Occupancy Separation

Category: BlogBKeyes @ 12:00 am

Q: I am a consultant hired by a health system to review a potential building they want to purchase. The architect on this project tells me that the building is NFPA 220 construction type II (111) which is basically a 1-hour rated assembly. The building is a fully sprinklered three story building, and has a mixed use including business and ambulatory healthcare occupancies. The health system is planning on buying the building and is looking to put a free-standing emergency clinic on the first floor which you’ve said needs to be healthcare occupancy. The second floor is a business occupancy. Here’s where it gets strange and I want to make sure I’m not crazy. The floor separation between the first and second floors in this case (business and healthcare) would need to be two-hour fire rated. But Type II (111) buildings have one-hour fire rated floors. I’ve received a drawing from the architect that states the construction type as II (111), but it shows the floors being upgraded to two-hour fire rated construction. The question is, can we have a two-hour floor supported by a one hour steel frame?

A: From my point of view, if they can document that the floor is 2-hour fire rated, then that should be enough for an AHJ to approve the separation between healthcare and business occupancies. I would view it as this: The floor is 2-hour fire rated, and it meets the requirements for a separation between healthcare and business occupancies, and it meets the requirements for Type II (111) construction type. Now, my opinion does not count, so I suggest they get an interpretation from their AHJs, including their accreditation organization.

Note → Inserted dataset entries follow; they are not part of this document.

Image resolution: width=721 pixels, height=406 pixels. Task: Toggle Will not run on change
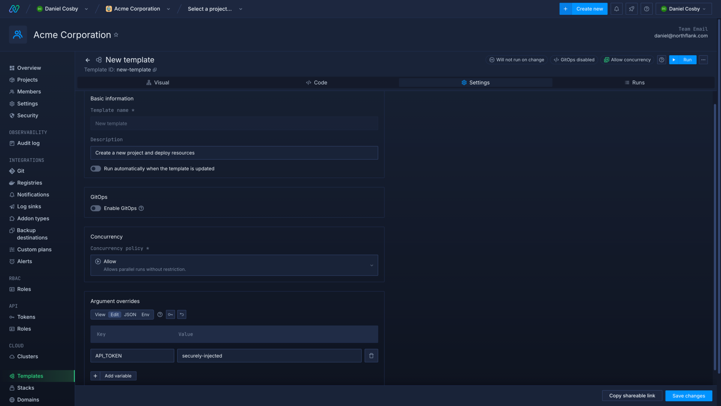pos(516,60)
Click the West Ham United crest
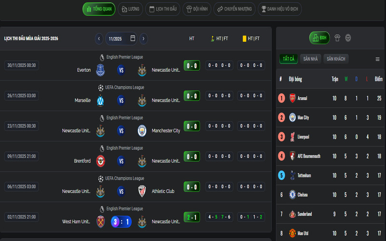The height and width of the screenshot is (241, 386). [100, 222]
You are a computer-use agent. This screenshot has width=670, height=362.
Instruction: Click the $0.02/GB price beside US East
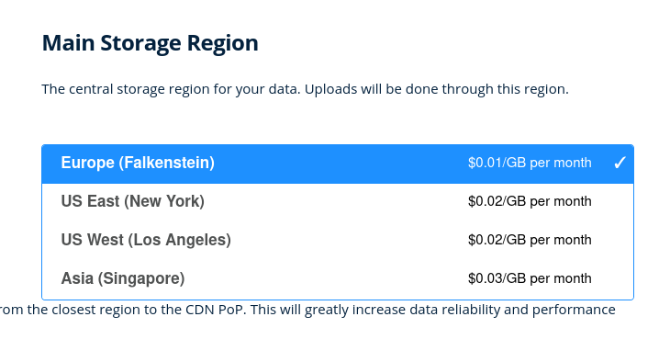pos(530,201)
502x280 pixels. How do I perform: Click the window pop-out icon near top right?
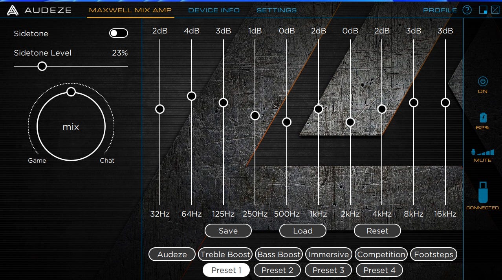point(483,9)
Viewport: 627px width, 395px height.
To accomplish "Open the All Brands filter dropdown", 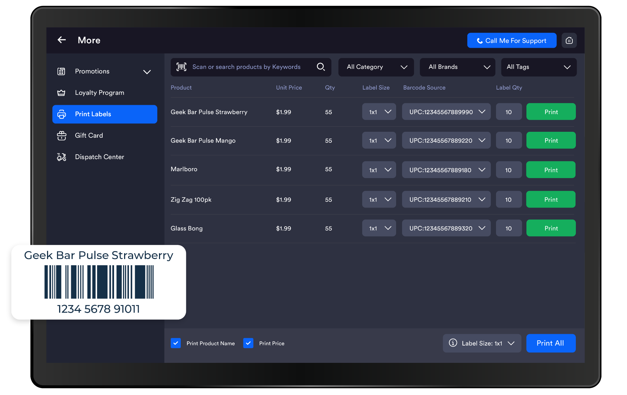I will 457,67.
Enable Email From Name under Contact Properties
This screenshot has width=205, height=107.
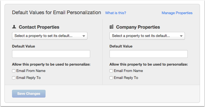coord(14,71)
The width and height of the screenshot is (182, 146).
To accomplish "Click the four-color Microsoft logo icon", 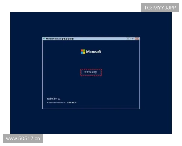I will 83,52.
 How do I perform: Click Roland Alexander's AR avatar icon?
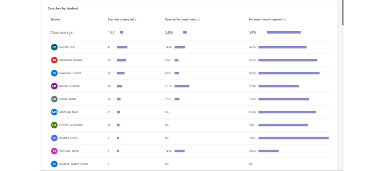pyautogui.click(x=54, y=60)
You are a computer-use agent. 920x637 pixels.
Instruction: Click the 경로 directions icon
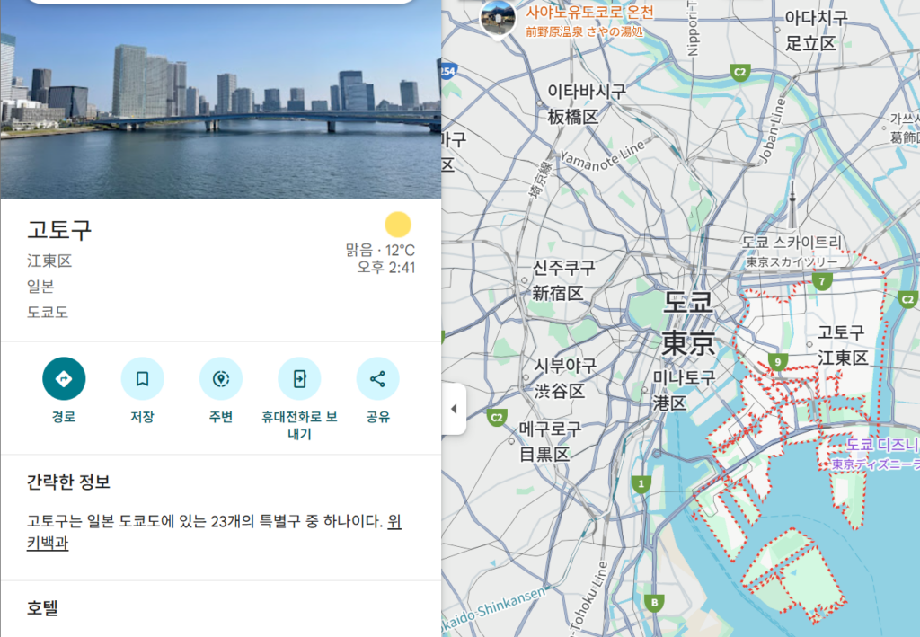click(64, 379)
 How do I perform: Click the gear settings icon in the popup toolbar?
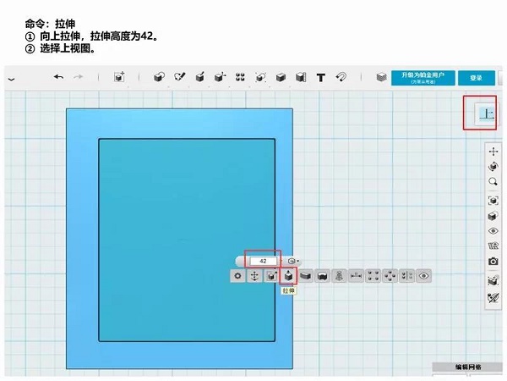click(x=238, y=276)
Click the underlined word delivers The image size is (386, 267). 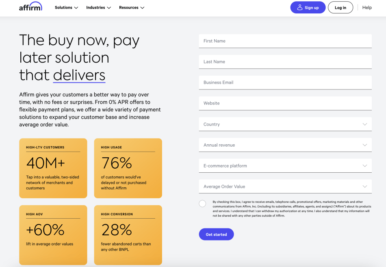(79, 76)
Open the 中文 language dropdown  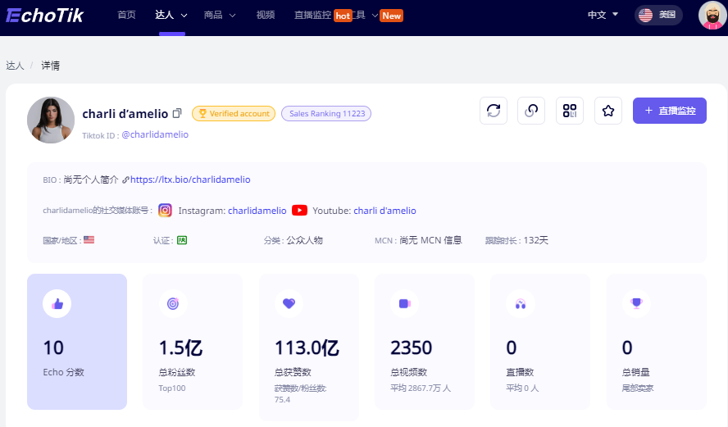[x=603, y=15]
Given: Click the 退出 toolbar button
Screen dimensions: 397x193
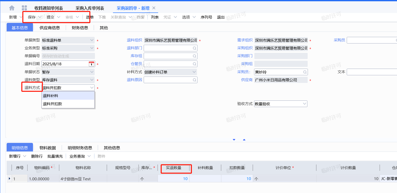Looking at the screenshot, I should [x=221, y=17].
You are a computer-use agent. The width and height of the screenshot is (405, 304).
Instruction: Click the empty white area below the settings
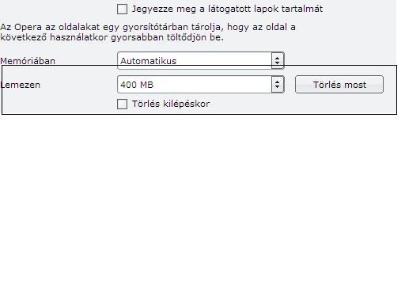click(203, 208)
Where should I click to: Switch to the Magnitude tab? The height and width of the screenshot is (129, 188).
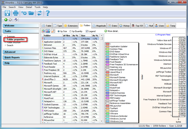click(101, 25)
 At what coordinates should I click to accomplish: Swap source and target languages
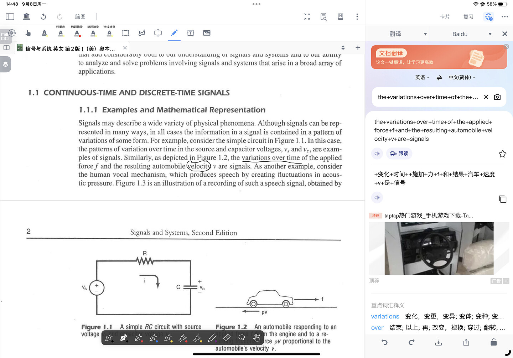tap(439, 78)
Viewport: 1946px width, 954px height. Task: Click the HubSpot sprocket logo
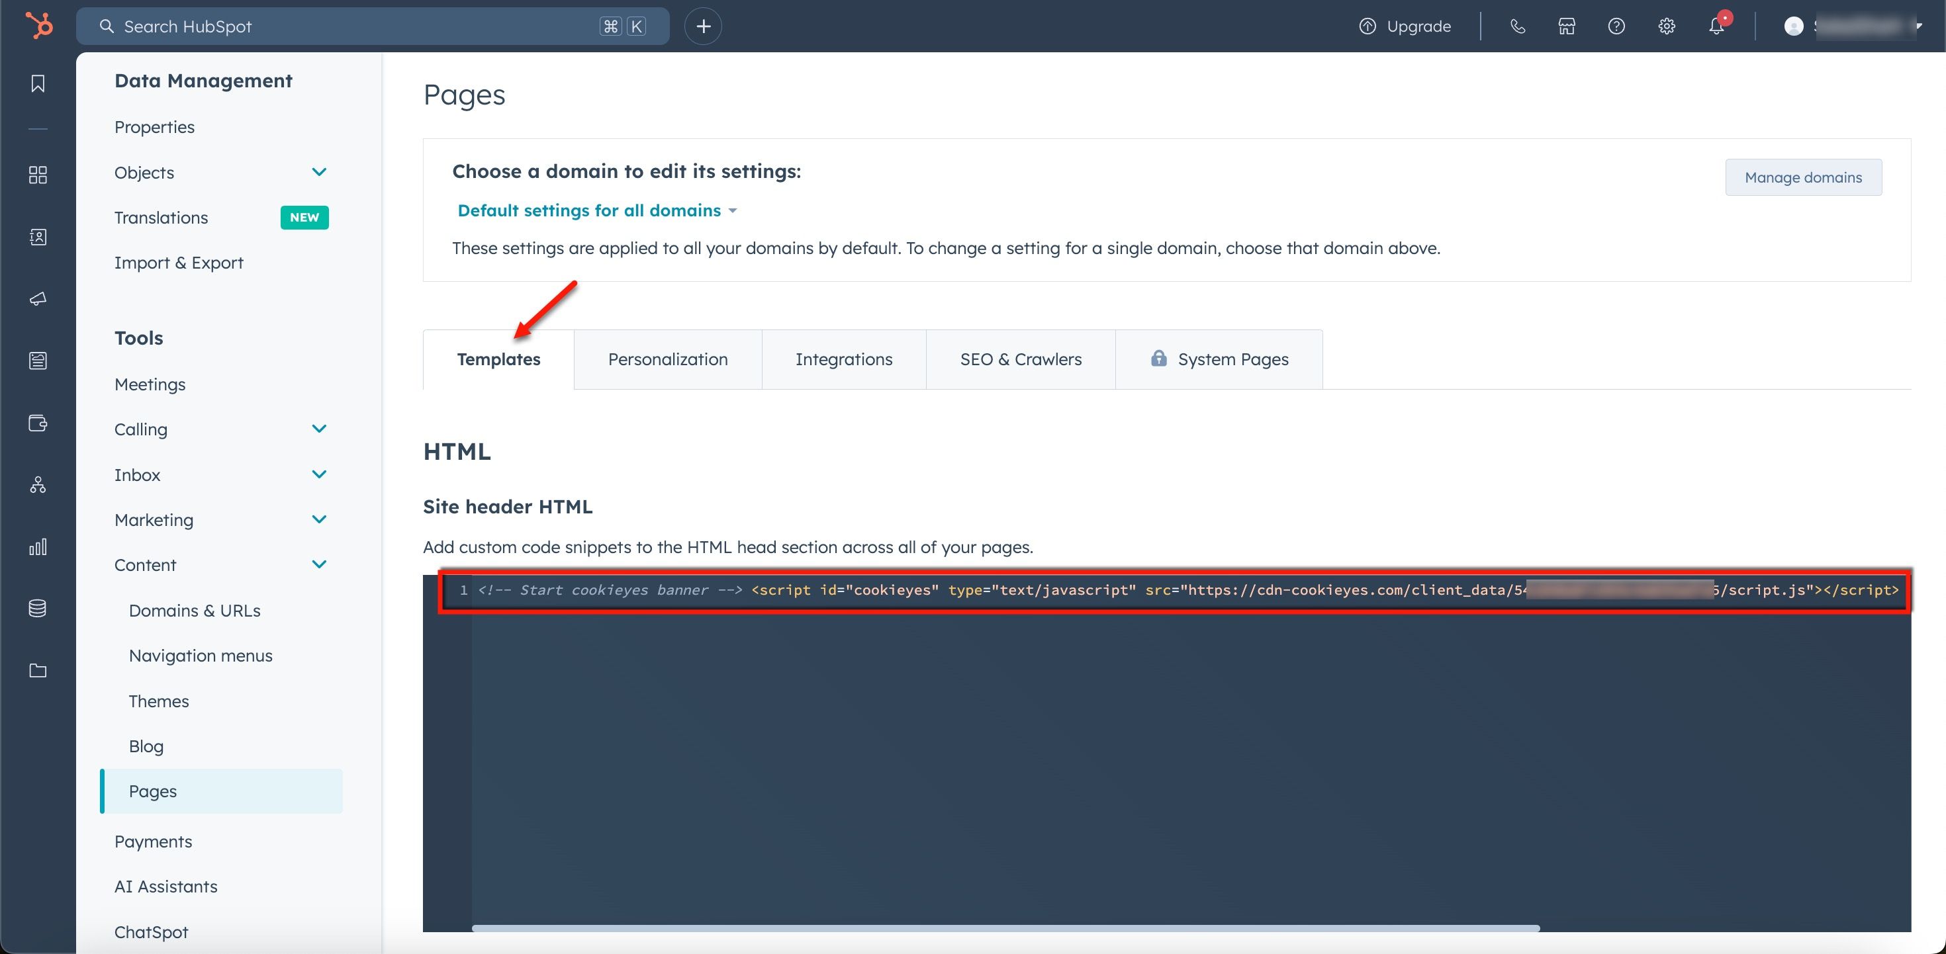point(39,26)
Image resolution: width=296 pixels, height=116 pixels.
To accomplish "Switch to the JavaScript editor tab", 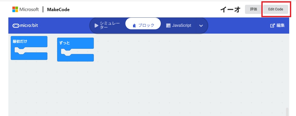I will pos(181,26).
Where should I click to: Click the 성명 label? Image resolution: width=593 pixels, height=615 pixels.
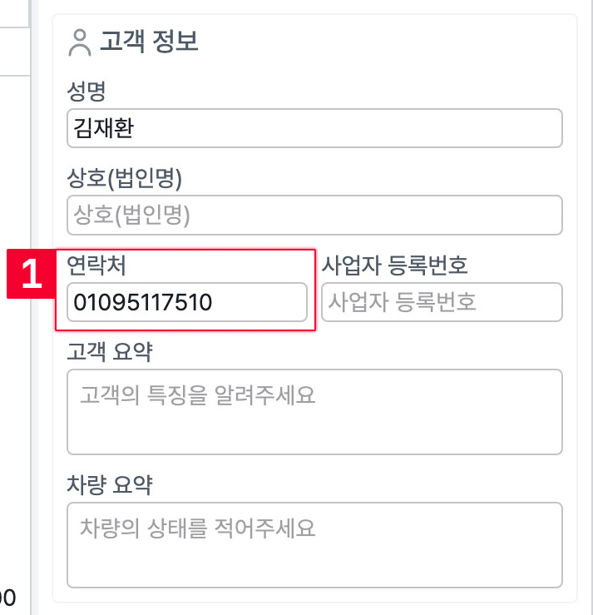point(85,90)
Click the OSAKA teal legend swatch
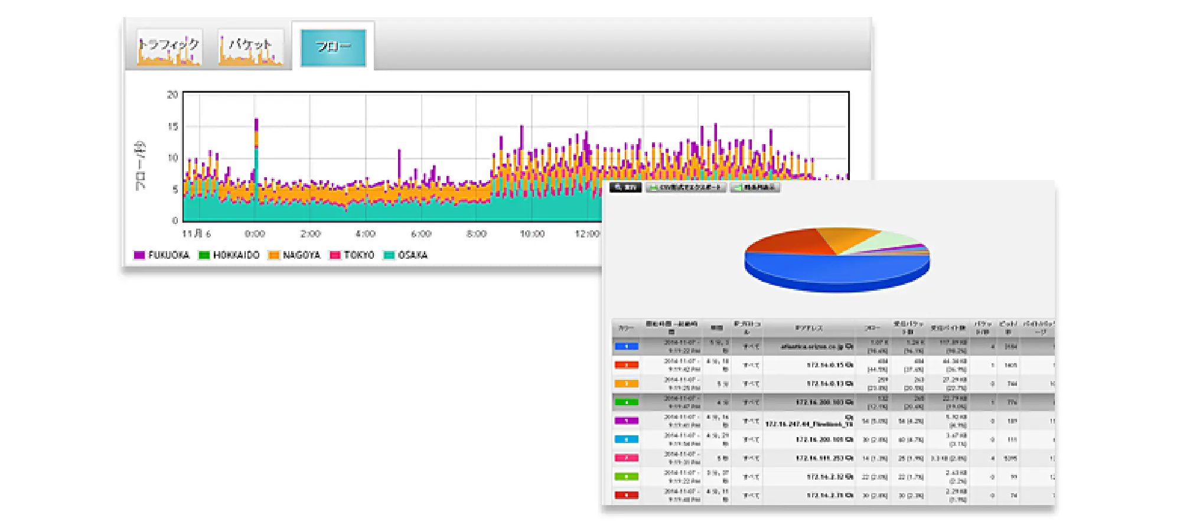Image resolution: width=1180 pixels, height=521 pixels. pyautogui.click(x=389, y=255)
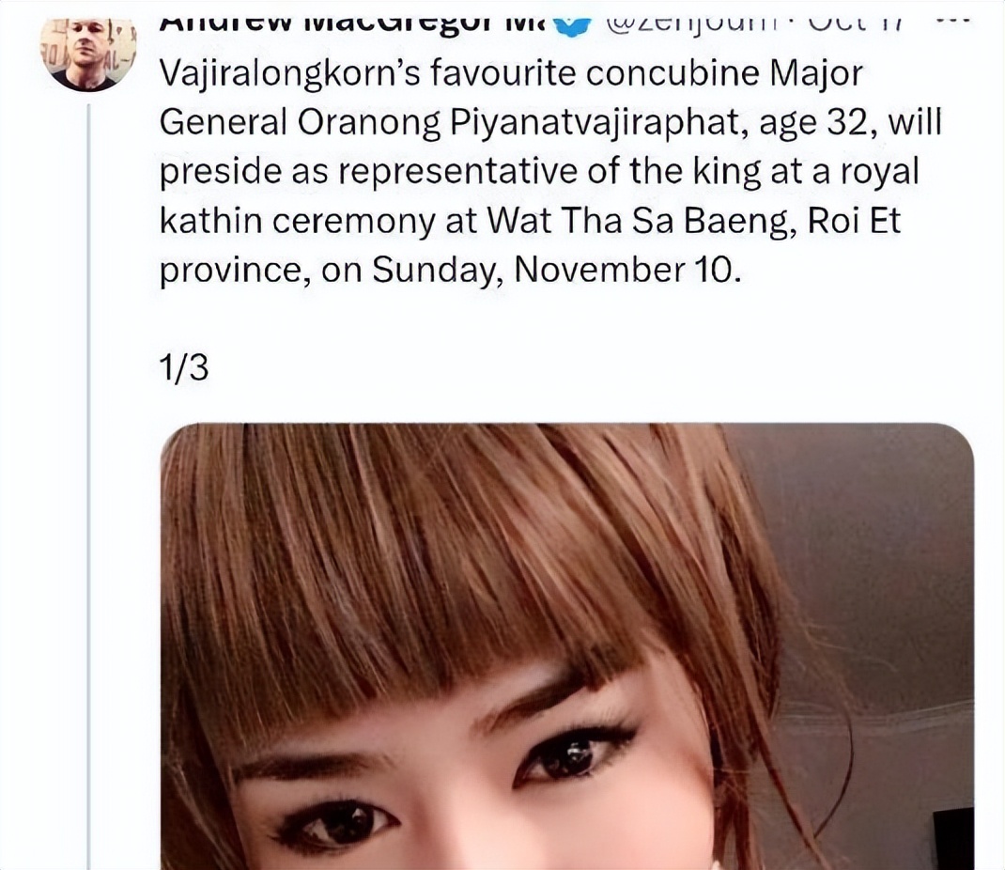Open the attached photo in the tweet
This screenshot has width=1005, height=870.
[566, 646]
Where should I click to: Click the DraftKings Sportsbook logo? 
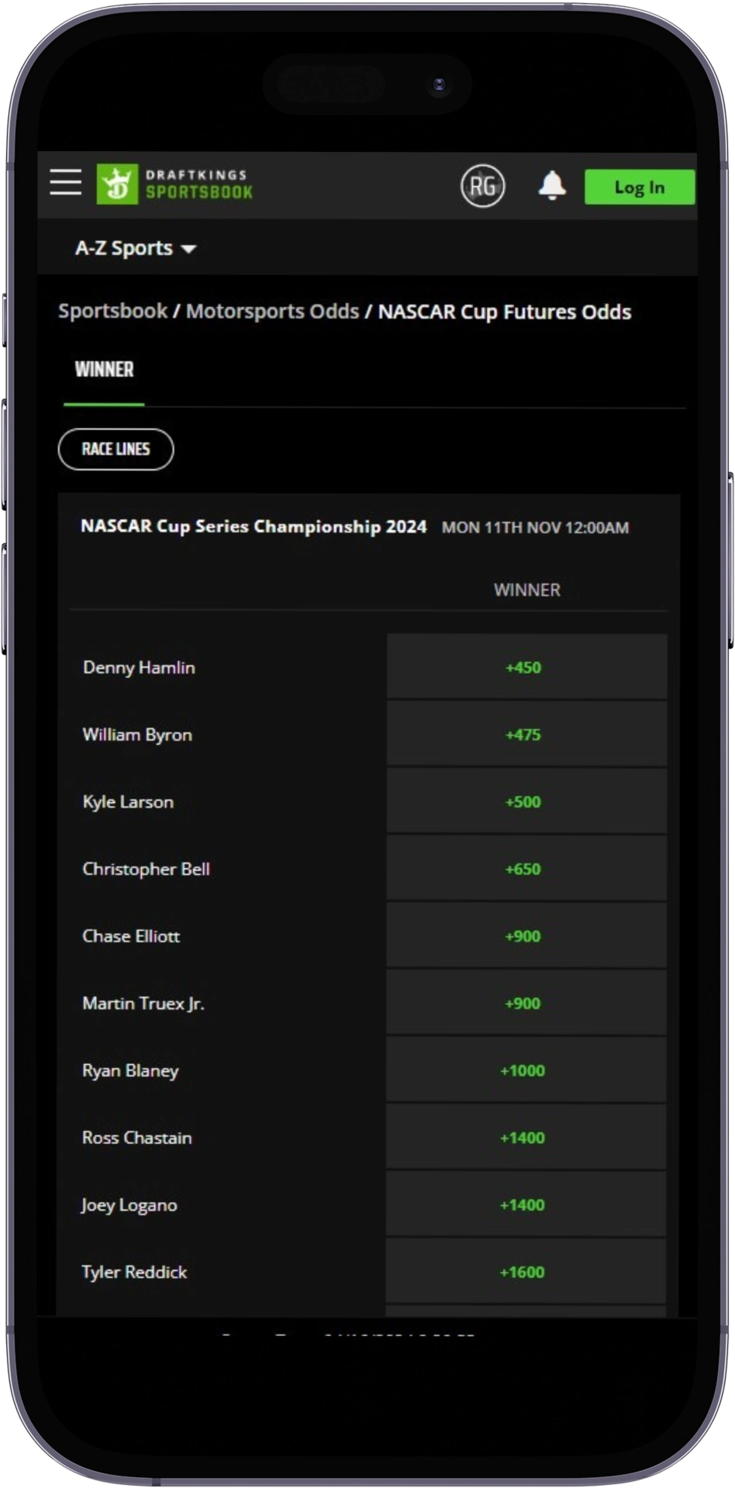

By the way… CMS was the one who said in late 2016 that Emergency Departments need to be healthcare occupancies. Since then, they have modified their position a bit. Now they are saying an ED must be healthcare occupancy if they provide patient observation rooms. CMS’ rationale is if the patient is sleeping in an observation bed, then that should qualify it as healthcare occupancy. (I don’t agree, but my opinion does not count.) CMS does concede that an ED may be classified as ambulatory healthcare occupancy provide there are no observation beds.